ТЕКСТ:
-------------------------

Согласно известной фразе Бретона (Андре Бретон (1896–1966) – французский писатель и поэт, основоположник сюрреализма), Мексика, «по-настоящему сюрреалистическое место», своим культурным и историческим богатством притягивала очень многих творческих людей: писателей и поэтов Пабло Неруда, Кардоса-и-Арагон (Луис Кардоса-и-Арагон (1901– 1992) – гватемальский писатель, эссеист, художественный критик, дипломат) или Супо (Филипп Супо (1897 – 1990) – французский поэт и прозаик), кинематографиста Сергея Эйзенштейна (фильм «Да здравствует Мексика!»), американского фотографа 20 в. Эдварда Уэстона и итальянскую актрису, фотографа и революционерку Тину Модотти.

Их ослепление этой страной было настолько велико, что иногда прорывалось несколько утрированным восторгом. Например, в 1931 году итальянcкий сценарист и продюсер Эмилио Чекки восклицает по поводу необычных археологических находок, найденных в Мексике: «Пикассо и Де Кирико (Итальянский художник 20 века, близкий к сюрреализму) зря тратили своё время. Ни один из них не создал ничего, равного этим хрустальным черепам» - наследию цивилизации майя. Или: «Мексика – не жизнерадостная страна. Она лучше, чем просто жизнерадостная: она полна внутренней ярости».

Мексиканская культура, словно магнитом притягивающая западные умы, понятное дело, зародилась не в 20 веке – но именно в этот период источником вдохновения для художника  становится личное открытие Мексики. Поскольку всегда было сугубо англосаксонской особенностью, мы встречаем многих великих писателей этого языка, погруженных в мексиканскую вселенную: английских писателей Хаксли автора «По ту сторону Мексиканского залива», Лоуренса, автора «Пернатого змея», Грэма Грина, написавшего «Силу и славу» и «Дороги беззакония», Малькольм Лаури – «У подножия вулкана» и цикл стихотворений,  Джек Керуак, автора «В дороге», Уильяма Берроуза и его роман «Джанки», с которым он заявил о себе как о писателе, Аллена Гинзберга, американского поэта второй половины XX века., автора множества стихотворений. Мексикой вдохновлялись американский поэт Харт Крейн, который покончил жизнь самоубийством, бросившись с корабля в Мексиканский залив, Говард Фаст  – американский писатель и общественный деятель, наши современники Фрэнк Голдман и Дэвид Лида, оба американские писатели. Даже если  раздражение и недовольство Мексикой случаются чаще, чем восхищение ею (например, очень много разочарованных описаний у Грина, в переписках Лоуренса, Лаури или Берроуза) – это не мешает этой стране оставлять необычный и неизгладимый след в творчестве литераторов.

Писатели выказывают абсолютную неприязнь к окружающей неприглядной реальности, беспощадно вырисовывая её – и при этом находятся в каком-то странном двойственном состоянии любви-ненависти к этой стране: одновременно очарованные ею и в то же время отвергая нехарактерные для своего менталитета особенности, к которым не могут привыкнуть. Читатель иногда задаётся вопросом: не собственное ли неприятие так завораживает писателя, что его сознание, противостоящее инаковости, в то же время заворожено этим невероятно магнетическим инобытиём.

-------------------------

ЛИСТИНГ К УПРАЖНЕНИЮ:
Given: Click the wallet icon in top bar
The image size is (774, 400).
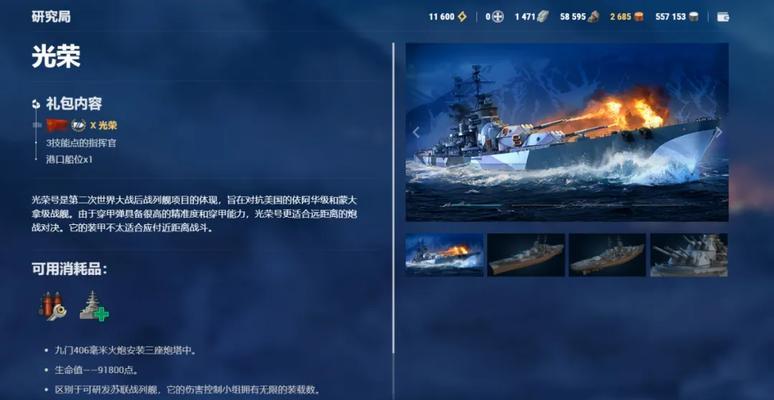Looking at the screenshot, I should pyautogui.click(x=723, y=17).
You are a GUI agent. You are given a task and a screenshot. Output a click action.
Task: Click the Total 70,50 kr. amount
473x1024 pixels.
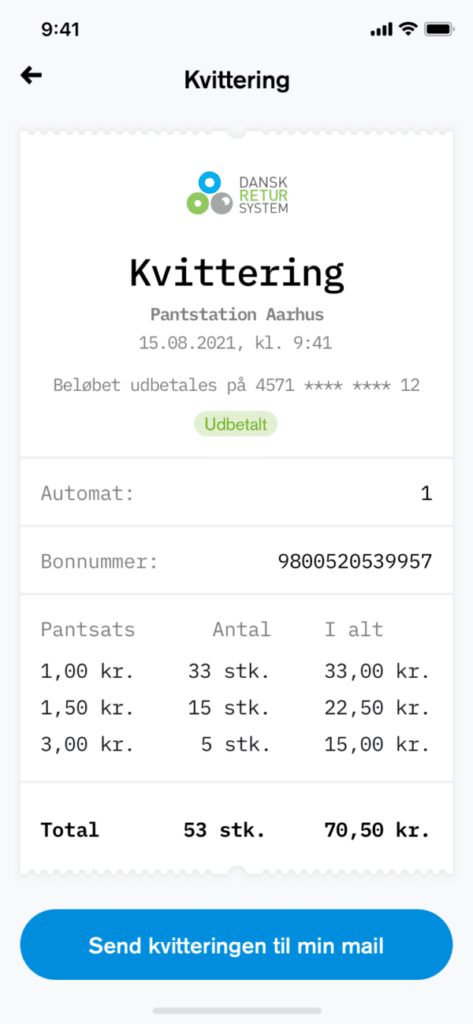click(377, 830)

-------------------------

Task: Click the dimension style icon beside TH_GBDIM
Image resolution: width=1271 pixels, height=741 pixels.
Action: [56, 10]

-------------------------

ЗАДАНИЯ К УПРАЖНЕНИЮ:
1 - Какой роман, согласно тексту о Мексике в творчестве писателей, позволил Уильяму Берроузу заявить о себе как о писателе?
2 - Представьте строки листинга, начиная со строки с «Task: Click the dimension» и заканчивая строкой с «Action: [56, 10]», в виде JSON-списка строк, где каждой строке листинга соответствует одна строка списка; пустые строки не включайте.
Текст и листинг никак не связаны друг с другом.

ОТВЕТЫ К ЗАДАНИЯМ:
1 - Роман «Джанки».

2 -
[
  "Task: Click the dimension style icon beside TH_GBDIM",
  "Image resolution: width=1271 pixels, height=741 pixels.",
  "Action: [56, 10]"
]